Have you ever kept a scrapbook? I have. I’ve still got over a dozen of them I put together when I was a teenager. I’ll be showing you two of them next year which I made 40 years ago. Unknown to me at the time these scrapbooks have become an invaluable record of the time I compiled them, something that can’t be reproduced in the digital age.
More often than not
scrapbooks are thrown away. No-one thinks of them as significant to our
cultural heritage. They’re often thought of as just sentimental, nostalgic
items of no importance to anyone but their owners. But sometimes scrapbooks are
saved by those enthusiastic enough to keep adding to them year after year after
One scrapbook compiler has
become one of the most important chroniclers of black American heritage,
without even having any academic background in history, and we’ll have a look
at his life and work today at the start of the UK’s Black History Month. His
name was L. S. Alexander Gumby (1885-1961).
Unlike my own scrapbooks,
which I never imagined would still be around 40 years later, Alexander Gumby
had the deliberate intention of making a permanent, ever-growing, and
long-lasting record. His scrapbooks were also more than just a hobby and a
collection of clippings, photos and ephemera that he found interesting. They
became his life. In today’s digital age he would surely have had a major
presence in the blogosphere and web universe.
Gumby began his first
scrapbook in 1901 when he was 16, about the same age I was when I started. The
subject of his first scrapbook was the recent assassination of President
McKinley, but soon his desire came to centre on a record of the lives of
African-American people and their contributions to American culture.
By 1904 he had left his
native Maryland and had moved to Harlem, New York. Arriving at a very
significant time in black American history, the early stages of the Harlem
Renaissance, Gumby found himself moving in the same circles as great Harlem
figures like Langston Hughes, Countee Cullen, and Josephine Baker.

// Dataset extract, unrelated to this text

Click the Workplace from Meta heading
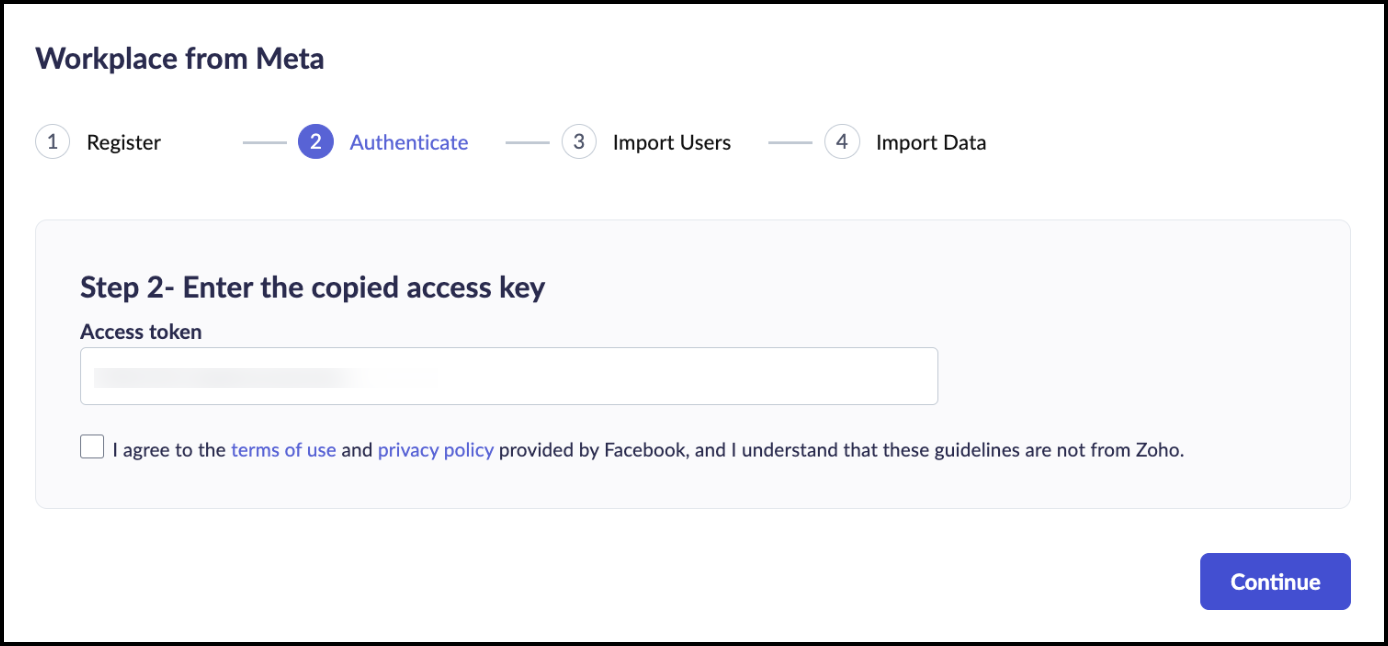This screenshot has width=1388, height=646. click(180, 59)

Through the patronage of a
stockbroker called Charles W. Newman Gumby was able to expand his scrapbook
collection and house it in a studio in Harlem which soon became known as
“Gumby’s Bookstore”. This became an important gathering place for members of
the Harlem Renaissance and also the lgbt community (Gumby was gay), and all of
them helped to expand the scrapbook collection by donating photographs,
clippings and autographs. There Gumby hosted talks and meetings, displayed his
scrapbooks, and his flamboyant personality made his something of a must-meet
for visiting black Americans. He earned the nickname “The Great God Gumby”.
The Wall Street Crash of
1929 was a huge blow to Gumby’s stockbroker patron, and Gumby’s Bookshop closed
down. Everything was sold, except the precious scrapbooks which were stored in
a friend’s house.
Gumby continued to compile
scrapbooks. Every aspect of black culture and heritage was collected, from
slavery to sport (he compiled 7 scrapbooks on black boxers alone).
In 1950 he donated his
entire collection to Columbia University. They employed him to help organise
and catalogue the scrapbooks, which are now called the Alexander Gumby
Collection of Negroiana.
Gumby never stopped
collecting, right up to his death in 1961. In total he left 300 scrapbooks of
vital contemporary records of black Africa and historical documents dating back
to 1850. They leave a chronicle of black life that lives more than any book. We
can immerse ourselves in parts of those scrapbooks online at “Unwritten History: Alexander Gumby’s African America”.
Perhaps we should all
start our own scrapbooks. They would include all the things that can’t be put
on Twitter or Facebook, or whatever technological version of the world you
choose to live in.
For me, I stopped doing
scrapbooks over 20 years ago, but I still collect various personal ephemera
which are stored in boxes and envelopes. Is it time for a revival in the lost
art of scrapbooking? Thanks to Alexander Gumby we have something to inspire us.